§ **Problem details**:
Once the line containing "Screenshot is 192x2576." is found in the entries below, reproduce it and every line after it, stopping at and including the line containing "Files (47, 871)"; reproduce nothing else, and keep each line exact.

§ **Records for processing**:

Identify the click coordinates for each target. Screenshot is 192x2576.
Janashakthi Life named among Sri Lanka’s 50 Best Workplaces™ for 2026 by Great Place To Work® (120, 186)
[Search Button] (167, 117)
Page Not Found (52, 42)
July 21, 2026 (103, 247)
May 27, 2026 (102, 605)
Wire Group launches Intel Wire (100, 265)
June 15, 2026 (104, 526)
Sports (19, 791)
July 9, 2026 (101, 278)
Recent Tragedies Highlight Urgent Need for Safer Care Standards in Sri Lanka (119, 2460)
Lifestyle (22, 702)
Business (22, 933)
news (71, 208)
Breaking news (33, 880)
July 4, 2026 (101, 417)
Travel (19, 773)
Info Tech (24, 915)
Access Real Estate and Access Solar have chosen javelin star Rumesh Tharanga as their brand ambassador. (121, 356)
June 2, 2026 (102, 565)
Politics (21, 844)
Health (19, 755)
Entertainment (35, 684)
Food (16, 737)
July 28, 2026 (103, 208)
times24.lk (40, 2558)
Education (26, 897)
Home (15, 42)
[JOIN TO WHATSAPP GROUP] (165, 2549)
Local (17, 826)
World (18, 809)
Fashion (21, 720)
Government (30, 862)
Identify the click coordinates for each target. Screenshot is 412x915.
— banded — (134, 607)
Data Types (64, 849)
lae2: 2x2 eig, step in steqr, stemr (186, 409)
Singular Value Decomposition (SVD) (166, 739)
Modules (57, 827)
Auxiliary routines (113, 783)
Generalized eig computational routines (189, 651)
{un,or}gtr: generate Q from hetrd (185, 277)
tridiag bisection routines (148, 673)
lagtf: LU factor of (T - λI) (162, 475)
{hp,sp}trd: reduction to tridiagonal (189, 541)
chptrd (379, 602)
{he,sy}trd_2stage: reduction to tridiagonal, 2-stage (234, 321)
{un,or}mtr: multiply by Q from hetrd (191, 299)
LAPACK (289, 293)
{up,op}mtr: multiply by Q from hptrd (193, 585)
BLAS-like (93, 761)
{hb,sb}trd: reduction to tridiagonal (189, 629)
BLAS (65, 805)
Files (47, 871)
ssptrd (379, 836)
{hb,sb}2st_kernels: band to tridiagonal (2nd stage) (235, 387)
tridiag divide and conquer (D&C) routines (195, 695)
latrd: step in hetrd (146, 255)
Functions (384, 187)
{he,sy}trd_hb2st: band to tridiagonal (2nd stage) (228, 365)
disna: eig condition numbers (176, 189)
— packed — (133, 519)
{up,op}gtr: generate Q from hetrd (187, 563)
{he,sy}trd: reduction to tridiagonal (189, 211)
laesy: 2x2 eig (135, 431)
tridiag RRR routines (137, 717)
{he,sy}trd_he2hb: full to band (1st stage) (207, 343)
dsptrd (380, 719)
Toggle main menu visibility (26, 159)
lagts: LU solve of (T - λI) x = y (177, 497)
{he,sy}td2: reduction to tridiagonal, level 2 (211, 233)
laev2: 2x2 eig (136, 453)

--

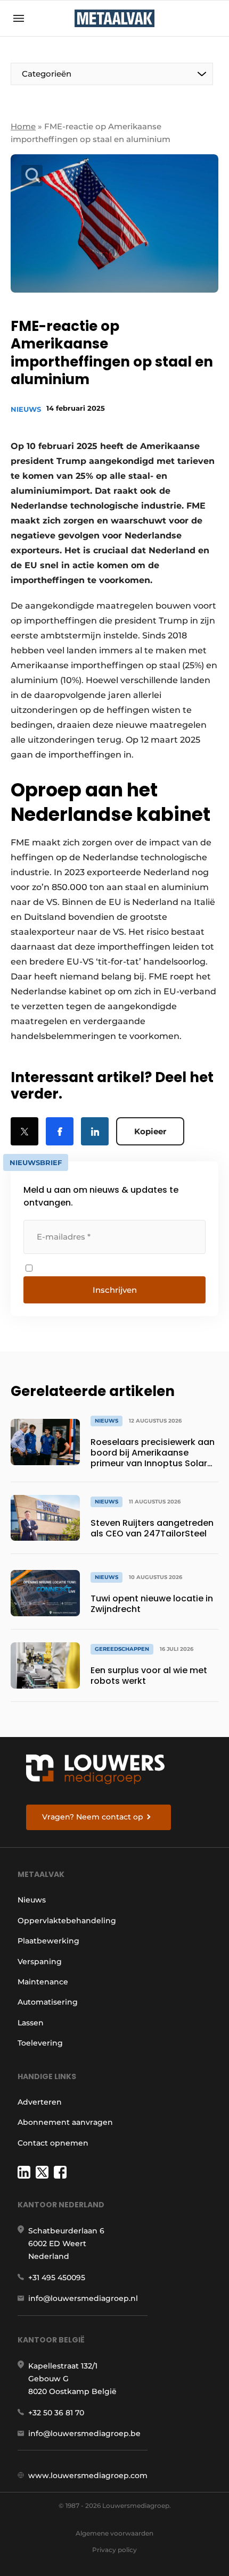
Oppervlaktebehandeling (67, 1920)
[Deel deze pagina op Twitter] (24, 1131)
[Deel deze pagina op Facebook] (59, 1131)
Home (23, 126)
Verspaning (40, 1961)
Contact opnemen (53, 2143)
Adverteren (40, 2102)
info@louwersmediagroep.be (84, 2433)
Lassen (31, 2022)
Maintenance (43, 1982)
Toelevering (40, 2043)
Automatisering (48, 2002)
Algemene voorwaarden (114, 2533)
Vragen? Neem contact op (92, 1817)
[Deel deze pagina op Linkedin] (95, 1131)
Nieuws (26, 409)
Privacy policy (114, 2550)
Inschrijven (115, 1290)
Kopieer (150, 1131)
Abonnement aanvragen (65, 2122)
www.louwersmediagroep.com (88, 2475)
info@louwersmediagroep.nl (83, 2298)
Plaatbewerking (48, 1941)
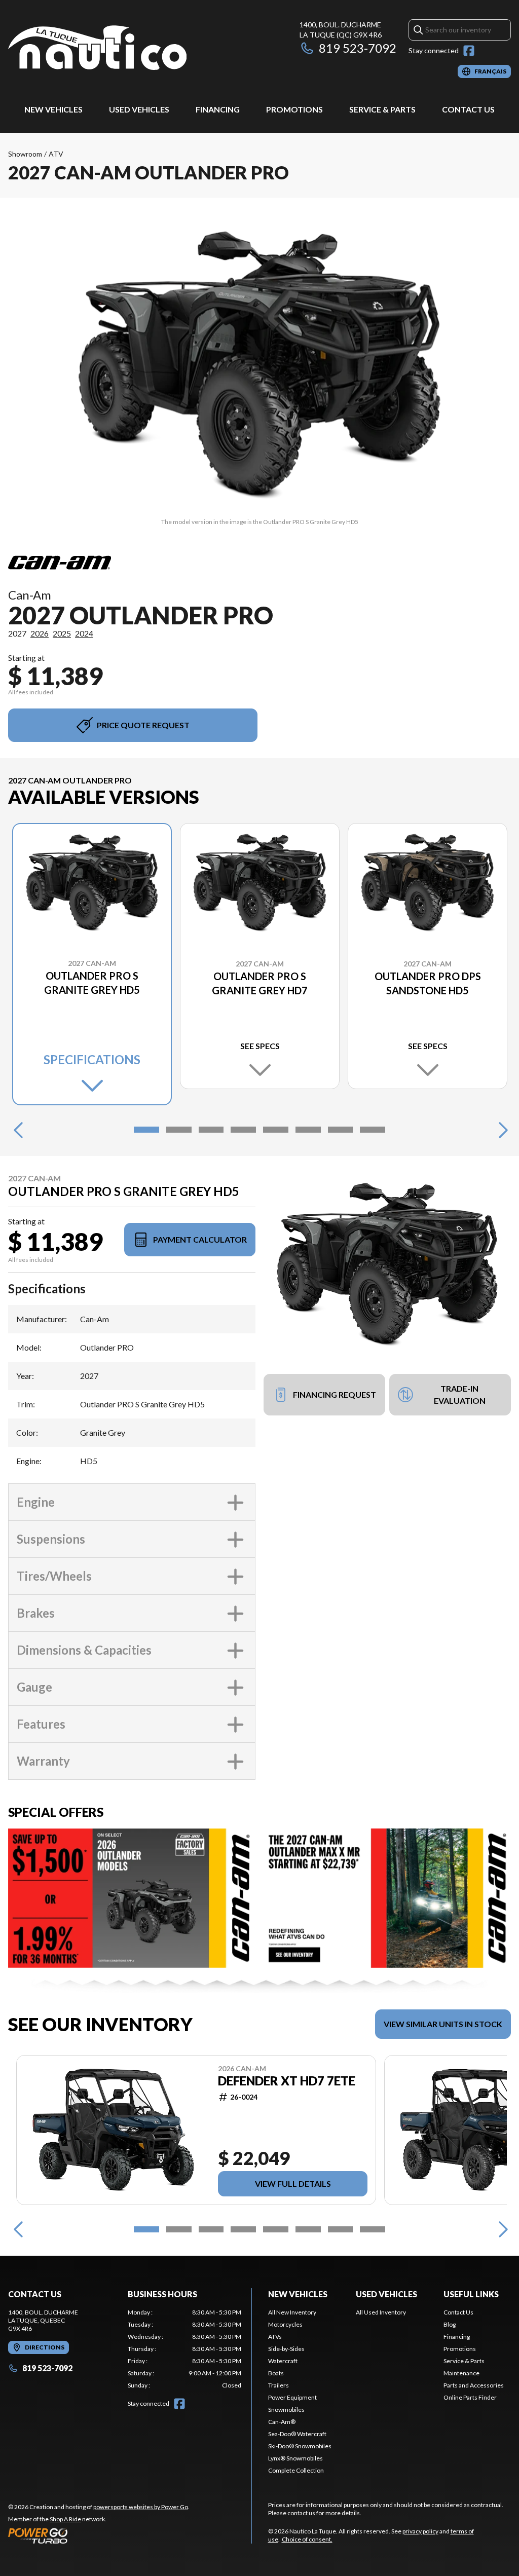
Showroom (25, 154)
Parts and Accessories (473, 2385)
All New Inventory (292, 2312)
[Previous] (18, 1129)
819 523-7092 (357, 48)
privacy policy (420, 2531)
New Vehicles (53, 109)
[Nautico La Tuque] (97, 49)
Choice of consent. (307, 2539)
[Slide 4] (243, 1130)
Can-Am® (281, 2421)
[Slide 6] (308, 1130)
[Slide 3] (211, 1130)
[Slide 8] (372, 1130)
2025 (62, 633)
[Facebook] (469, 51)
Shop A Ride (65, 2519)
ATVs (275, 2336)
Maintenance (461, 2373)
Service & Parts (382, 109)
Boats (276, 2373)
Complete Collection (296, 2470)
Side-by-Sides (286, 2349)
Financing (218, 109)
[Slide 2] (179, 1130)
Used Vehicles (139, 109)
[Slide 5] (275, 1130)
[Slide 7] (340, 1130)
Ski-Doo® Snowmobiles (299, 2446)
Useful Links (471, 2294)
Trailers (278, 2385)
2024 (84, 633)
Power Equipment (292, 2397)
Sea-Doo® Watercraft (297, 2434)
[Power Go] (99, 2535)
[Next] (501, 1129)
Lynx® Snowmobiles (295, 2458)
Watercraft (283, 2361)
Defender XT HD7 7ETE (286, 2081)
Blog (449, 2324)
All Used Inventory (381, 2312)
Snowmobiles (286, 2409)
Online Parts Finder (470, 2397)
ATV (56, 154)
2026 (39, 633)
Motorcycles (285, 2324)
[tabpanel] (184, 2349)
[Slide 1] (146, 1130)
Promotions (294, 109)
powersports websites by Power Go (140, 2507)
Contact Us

§ **Task answer**:
Identify the click coordinates for each target. Screenshot is 192x2576.
Janashakthi Life named among Sri Lanka’s 50 Best Workplaces™ for 2026 by Great Place To Work® (120, 186)
[Search Button] (167, 117)
Page Not Found (52, 42)
July 21, 2026 (103, 247)
May 27, 2026 (102, 605)
Wire Group launches Intel Wire (100, 265)
June 15, 2026 (104, 526)
Sports (19, 791)
July 9, 2026 (101, 278)
Recent Tragedies Highlight Urgent Need for Safer Care Standards in Sri Lanka (119, 2460)
Lifestyle (22, 702)
Business (22, 933)
news (71, 208)
Breaking news (33, 880)
July 4, 2026 (101, 417)
Travel (19, 773)
Info Tech (24, 915)
Access Real Estate and Access Solar have chosen javelin star Rumesh Tharanga as their brand ambassador. (121, 356)
June 2, 2026 (102, 565)
Politics (21, 844)
Health (19, 755)
Entertainment (35, 684)
Food (16, 737)
July 28, 2026 (103, 208)
times24.lk (40, 2558)
Education (26, 897)
Home (15, 42)
[JOIN TO WHATSAPP GROUP] (165, 2549)
Local (17, 826)
World (18, 809)
Fashion (21, 720)
Government (30, 862)
Identify the click coordinates for each target. Screenshot is 412x915.
— banded — (134, 607)
Data Types (64, 849)
lae2: 2x2 eig, step in steqr, stemr (186, 409)
Singular Value Decomposition (SVD) (166, 739)
Modules (57, 827)
Auxiliary routines (113, 783)
Generalized eig computational routines (189, 651)
{un,or}gtr: generate Q from hetrd (185, 277)
tridiag bisection routines (148, 673)
lagtf: LU factor of (T - λI) (162, 475)
{hp,sp}trd: reduction to tridiagonal (189, 541)
chptrd (379, 602)
{he,sy}trd_2stage: reduction to tridiagonal, 2-stage (234, 321)
{un,or}mtr: multiply by Q from hetrd (191, 299)
LAPACK (289, 293)
{up,op}mtr: multiply by Q from hptrd (193, 585)
BLAS-like (93, 761)
{hb,sb}trd: reduction to tridiagonal (189, 629)
BLAS (65, 805)
Files (47, 871)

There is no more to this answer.